_Problem requirements:_
Take the line that contains "Toggle Discounted Cumulative" as the first and the last line of the material as the final one; set down exactly the lines in that span.

_Data records:_
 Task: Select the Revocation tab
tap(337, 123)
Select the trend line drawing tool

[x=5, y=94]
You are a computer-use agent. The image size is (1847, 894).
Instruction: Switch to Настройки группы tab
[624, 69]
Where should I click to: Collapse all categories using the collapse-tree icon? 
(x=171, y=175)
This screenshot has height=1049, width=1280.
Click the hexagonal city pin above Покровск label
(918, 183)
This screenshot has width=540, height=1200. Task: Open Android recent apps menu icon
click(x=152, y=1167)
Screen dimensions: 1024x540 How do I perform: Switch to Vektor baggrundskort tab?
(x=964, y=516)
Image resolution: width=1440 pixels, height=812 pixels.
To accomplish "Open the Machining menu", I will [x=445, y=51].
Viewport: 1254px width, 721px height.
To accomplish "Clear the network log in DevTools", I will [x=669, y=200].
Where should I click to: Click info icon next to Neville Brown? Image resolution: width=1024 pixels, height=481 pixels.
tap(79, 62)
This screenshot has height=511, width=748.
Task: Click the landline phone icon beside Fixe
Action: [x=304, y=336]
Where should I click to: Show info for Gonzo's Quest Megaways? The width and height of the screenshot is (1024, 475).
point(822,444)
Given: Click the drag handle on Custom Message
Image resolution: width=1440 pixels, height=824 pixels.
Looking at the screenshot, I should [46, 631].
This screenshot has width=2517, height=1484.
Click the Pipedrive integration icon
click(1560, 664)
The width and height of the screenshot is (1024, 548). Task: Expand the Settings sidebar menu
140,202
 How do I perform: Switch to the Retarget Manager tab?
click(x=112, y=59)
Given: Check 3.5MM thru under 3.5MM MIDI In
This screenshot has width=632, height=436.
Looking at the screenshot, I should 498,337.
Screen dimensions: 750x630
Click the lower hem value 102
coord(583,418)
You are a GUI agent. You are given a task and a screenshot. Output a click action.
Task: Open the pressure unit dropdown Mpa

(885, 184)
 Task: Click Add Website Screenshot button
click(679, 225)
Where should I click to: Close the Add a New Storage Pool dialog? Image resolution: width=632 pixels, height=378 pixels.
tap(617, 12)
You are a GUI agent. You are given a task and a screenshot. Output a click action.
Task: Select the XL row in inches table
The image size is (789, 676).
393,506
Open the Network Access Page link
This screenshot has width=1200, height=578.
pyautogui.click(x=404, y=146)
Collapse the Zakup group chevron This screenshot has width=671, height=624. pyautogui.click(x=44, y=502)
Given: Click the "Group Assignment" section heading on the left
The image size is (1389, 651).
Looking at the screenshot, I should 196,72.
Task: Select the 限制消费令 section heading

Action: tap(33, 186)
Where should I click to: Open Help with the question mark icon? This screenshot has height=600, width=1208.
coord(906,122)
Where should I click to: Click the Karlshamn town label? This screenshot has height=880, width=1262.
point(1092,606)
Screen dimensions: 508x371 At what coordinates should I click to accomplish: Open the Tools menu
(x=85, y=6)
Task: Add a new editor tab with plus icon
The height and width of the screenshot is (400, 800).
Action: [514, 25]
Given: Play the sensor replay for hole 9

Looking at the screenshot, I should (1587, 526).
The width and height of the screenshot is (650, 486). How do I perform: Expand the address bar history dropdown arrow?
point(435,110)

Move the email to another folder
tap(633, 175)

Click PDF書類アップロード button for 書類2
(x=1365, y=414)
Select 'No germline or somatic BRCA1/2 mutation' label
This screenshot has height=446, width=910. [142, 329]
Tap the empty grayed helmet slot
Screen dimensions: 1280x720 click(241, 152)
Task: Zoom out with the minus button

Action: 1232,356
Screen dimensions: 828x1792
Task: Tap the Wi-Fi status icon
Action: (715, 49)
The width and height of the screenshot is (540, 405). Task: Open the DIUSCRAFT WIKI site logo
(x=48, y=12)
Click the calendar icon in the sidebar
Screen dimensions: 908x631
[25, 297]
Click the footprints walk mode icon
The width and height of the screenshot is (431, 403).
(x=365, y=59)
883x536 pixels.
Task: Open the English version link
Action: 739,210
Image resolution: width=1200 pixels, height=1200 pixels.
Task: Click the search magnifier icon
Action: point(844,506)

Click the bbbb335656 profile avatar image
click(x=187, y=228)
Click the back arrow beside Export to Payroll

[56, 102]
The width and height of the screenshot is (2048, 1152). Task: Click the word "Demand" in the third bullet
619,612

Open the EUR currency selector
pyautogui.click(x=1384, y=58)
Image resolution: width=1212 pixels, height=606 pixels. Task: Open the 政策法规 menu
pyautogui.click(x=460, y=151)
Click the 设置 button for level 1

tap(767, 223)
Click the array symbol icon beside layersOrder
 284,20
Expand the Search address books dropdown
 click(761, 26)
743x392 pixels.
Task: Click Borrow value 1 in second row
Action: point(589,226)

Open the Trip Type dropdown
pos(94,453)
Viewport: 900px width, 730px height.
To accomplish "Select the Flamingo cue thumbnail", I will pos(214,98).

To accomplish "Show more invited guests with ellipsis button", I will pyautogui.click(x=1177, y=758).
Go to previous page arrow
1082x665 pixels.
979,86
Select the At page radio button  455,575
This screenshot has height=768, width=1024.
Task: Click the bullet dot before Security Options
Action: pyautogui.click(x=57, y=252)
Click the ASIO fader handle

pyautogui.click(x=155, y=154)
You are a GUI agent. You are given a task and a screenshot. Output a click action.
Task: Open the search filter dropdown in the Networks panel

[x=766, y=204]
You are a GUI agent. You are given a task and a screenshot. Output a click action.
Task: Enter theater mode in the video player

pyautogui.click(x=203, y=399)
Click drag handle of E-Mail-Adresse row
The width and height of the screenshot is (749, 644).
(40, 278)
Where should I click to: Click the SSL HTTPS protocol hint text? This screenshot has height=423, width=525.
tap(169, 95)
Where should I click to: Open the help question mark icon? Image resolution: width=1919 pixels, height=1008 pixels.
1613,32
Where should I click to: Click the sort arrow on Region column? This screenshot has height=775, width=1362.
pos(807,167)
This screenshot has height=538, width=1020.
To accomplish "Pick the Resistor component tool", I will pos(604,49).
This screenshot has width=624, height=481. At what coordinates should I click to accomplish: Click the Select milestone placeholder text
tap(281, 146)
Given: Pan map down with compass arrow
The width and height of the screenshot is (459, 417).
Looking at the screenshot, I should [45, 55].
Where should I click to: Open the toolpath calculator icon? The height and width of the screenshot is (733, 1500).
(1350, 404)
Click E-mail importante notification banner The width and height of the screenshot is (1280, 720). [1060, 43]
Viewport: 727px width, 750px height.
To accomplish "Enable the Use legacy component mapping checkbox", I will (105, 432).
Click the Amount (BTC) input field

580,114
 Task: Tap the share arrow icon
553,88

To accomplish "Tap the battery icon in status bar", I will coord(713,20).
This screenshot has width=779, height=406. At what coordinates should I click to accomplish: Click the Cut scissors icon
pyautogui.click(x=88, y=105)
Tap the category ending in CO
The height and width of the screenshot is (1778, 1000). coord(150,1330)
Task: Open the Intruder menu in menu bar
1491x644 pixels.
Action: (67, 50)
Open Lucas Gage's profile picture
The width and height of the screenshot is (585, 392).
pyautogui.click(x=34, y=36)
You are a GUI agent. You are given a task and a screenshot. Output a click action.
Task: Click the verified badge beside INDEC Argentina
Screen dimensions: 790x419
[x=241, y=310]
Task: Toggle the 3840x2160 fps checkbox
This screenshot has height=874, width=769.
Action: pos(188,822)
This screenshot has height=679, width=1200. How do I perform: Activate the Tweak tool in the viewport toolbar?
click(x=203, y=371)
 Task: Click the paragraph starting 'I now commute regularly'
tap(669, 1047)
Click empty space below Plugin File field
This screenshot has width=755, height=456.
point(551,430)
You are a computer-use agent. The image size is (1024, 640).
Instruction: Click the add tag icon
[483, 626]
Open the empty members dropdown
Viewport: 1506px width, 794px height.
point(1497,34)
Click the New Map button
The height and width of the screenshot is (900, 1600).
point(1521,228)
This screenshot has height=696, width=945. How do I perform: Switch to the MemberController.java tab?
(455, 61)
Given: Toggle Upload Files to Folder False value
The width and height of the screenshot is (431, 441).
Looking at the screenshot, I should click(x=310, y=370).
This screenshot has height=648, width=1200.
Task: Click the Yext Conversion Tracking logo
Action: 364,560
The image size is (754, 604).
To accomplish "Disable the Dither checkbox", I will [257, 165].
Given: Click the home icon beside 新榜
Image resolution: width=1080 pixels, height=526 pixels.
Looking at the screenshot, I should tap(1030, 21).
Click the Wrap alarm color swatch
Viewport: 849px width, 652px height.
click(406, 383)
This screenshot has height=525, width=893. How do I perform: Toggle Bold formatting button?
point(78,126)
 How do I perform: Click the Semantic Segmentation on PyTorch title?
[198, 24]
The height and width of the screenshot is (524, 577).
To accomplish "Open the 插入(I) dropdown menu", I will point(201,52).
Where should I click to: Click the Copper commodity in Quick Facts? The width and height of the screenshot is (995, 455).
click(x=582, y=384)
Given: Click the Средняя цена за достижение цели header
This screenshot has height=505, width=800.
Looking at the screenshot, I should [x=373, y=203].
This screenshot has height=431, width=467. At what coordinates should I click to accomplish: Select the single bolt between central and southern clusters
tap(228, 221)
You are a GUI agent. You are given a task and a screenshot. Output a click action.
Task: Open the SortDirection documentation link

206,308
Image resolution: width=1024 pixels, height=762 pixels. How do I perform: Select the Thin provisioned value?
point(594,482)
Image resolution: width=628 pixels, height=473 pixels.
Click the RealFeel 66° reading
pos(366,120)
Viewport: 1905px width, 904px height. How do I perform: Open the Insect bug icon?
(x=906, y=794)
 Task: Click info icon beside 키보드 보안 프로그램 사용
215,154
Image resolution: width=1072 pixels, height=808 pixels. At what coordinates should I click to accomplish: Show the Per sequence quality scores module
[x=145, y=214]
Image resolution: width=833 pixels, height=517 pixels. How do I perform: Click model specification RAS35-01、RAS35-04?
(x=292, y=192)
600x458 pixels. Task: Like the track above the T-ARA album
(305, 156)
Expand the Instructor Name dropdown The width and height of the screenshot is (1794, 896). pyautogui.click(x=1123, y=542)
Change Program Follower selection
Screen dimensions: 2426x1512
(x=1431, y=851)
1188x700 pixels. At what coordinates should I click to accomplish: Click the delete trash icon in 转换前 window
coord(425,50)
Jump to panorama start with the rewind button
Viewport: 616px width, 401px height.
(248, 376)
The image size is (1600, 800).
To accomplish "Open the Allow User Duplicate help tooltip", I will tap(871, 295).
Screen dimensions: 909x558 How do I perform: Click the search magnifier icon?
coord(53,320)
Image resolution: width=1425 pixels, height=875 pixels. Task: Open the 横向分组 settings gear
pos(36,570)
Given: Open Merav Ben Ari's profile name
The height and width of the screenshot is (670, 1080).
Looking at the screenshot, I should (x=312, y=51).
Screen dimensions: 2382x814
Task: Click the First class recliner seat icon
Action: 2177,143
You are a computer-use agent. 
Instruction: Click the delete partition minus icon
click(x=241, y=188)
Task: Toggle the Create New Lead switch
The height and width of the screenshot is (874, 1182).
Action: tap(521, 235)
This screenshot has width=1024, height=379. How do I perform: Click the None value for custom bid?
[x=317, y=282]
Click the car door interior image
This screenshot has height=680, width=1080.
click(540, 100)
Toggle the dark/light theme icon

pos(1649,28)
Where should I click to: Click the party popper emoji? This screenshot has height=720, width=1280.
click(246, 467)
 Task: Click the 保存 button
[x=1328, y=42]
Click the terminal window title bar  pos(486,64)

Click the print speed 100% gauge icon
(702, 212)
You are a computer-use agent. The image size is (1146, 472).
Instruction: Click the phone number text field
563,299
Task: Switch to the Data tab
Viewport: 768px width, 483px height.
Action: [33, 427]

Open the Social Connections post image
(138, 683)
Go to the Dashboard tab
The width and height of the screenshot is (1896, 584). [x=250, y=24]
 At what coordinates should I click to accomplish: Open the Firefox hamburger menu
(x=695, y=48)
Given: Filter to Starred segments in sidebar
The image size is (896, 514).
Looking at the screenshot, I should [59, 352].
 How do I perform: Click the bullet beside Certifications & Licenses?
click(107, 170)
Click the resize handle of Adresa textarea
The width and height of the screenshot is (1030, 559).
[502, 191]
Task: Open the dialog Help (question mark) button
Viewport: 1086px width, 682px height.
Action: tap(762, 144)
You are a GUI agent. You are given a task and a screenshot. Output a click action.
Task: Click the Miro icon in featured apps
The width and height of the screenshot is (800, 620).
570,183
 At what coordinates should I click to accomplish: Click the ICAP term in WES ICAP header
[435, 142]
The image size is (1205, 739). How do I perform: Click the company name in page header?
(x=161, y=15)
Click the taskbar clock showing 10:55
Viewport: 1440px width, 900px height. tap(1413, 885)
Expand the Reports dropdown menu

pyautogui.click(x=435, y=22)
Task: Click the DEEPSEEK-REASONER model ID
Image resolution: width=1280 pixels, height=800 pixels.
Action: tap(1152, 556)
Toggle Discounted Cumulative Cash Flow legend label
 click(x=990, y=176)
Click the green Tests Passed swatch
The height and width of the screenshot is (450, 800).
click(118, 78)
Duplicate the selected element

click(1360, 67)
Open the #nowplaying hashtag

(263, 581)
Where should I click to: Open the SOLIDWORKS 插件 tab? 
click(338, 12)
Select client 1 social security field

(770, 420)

_Solution below:_
Toggle Discounted Cumulative Cash Flow legend label
 click(x=990, y=176)
Click the green Tests Passed swatch
The height and width of the screenshot is (450, 800).
click(118, 78)
Duplicate the selected element

click(1360, 67)
Open the #nowplaying hashtag

(263, 581)
Where should I click to: Open the SOLIDWORKS 插件 tab? 
click(338, 12)
Select client 1 social security field

(770, 420)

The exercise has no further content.